For a map of a nation or world, rivers are an important yet difficult part of the construction process. They weave, meander, and never follow a straight line. They’re annoying, to put it mildly. But Inkscape has a tool that can give us decent-looking rivers with only a small amount of effort. To use it, we must harness the power of fractals.

Fractals in nature

Fractals, as you may know (and if you don’t, a quick search should net you more information than you ever wanted to know), are a mathematical construct, but they’re also incredibly good at modeling nature. Trees follow a fractal pattern, as do coastlines. Rivers aren’t exactly fractal, but they can look like it from a great enough distance, with their networks of tributaries.

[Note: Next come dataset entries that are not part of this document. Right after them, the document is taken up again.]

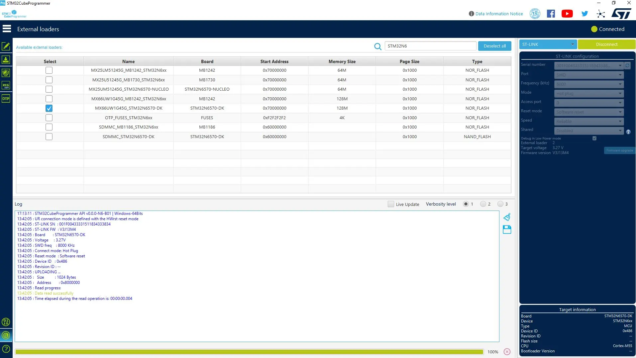Click the STM32N6 search field

click(430, 46)
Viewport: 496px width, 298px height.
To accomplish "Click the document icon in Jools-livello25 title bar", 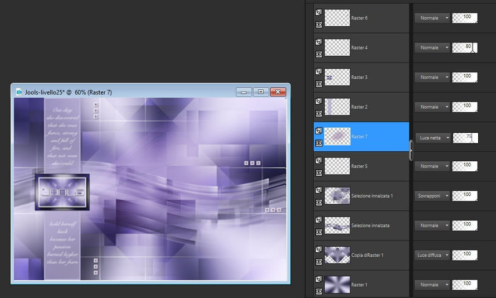I will click(19, 92).
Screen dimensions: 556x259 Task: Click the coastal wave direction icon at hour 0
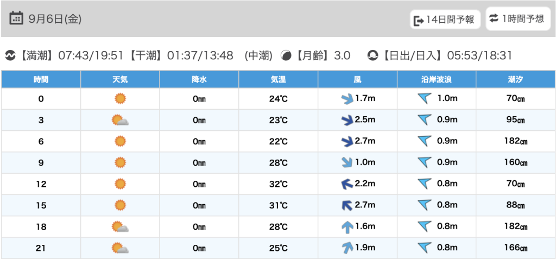coord(425,98)
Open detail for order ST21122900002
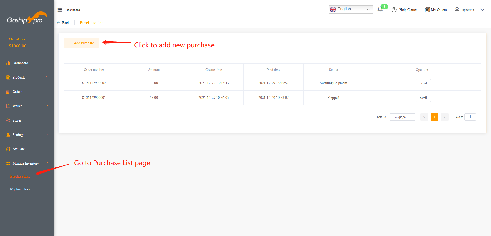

The key idea is self-similarity; basically, a fractal is an object that looks pretty much the same no matter how much you zoom in. Trees have large branches, and those have smaller branches, and then those have the little twigs that sometimes branch themselves. Rivers are fed by smaller rivers, which are fed by streams and creeks and springs. The only difference is the scale.

Inkscape fractals

Inkscape’s fractals are a lot simpler than most mathematical versions. The built-in extension, from what I can tell, uses an algorithm called midpoint displacement. Roughly speaking, it does the following:

Find the midpoint of a line segment,
Move that point in a direction perpendicular to the line segment by a random amount,
Create two new segments that run from either endpoint to the new, displaced midpoint,
Start over with each of the new line segments.

The algorithm subdivides the segment a number of times. Each new stage has segments that are half the length of the old ones, meaning that, after n subdivisions, you end up with 2^n^ segments. How much the midpoint can be moved is another parameter, called smoothness. The higher the smoothness, the less the algorithm can move the midpoint, resulting in a smoother subdivision. (In most implementations of this algorithm, the amount of displacement is scaled, so each further stage can move a smaller absolute distance, though still the same relative to the size of the segment.)

The method

First things first, we need to start drawing an outline of the shape of our river. It doesn’t have to be perfect. Besides, this sketch is going to be completely modified. Here, you can see what I’ve started; this was all done with the Line tool (Shift+F6):
Once you’ve got a rough outline, press Enter to end the path:
If you want to have curved segments, that’s okay, too. The fractal extension works just fine with them. Here, I’ve dragged some nodes and handles around using the path editor (F2):
Now it’s time to really shake things up. Make sure your path is selected, and go to Extensions -> Modify Path -> Fractalize:
This displays a dialog box with two text inputs and a checkbox. This is the interface to the Fractalize extension. You have the option of changing the number of subdivisions (more subdivisions gives a more detailed path, at the expense of more memory) and the smoothness (as above, a higher smoothness means that each displacement has less room to maneuver, which makes the final result look smoother). “Live preview” shows you the result of the Fractalize algorithm before you commit to it, changing it as you change the parameters. Unless your computer seems to be struggling, there’s no reason not to have it on.
When you’re happy with the settings, click Apply. Your outlined path will now be replaced by the fractalized result. I set mine to be blue. (Shift+click on the color swatch to set the stroke color.)

And that’s all there is to it! Now, you can go on from here if you like. A proper, natural river is a system, so you’ll want to add the smaller rivers that feed into this one. Inkscape has the option to snap to nodes, which lets you start a path from any point in your river. Since Fractalize keeps the endpoints the same, you can build your river outwards as much as you need.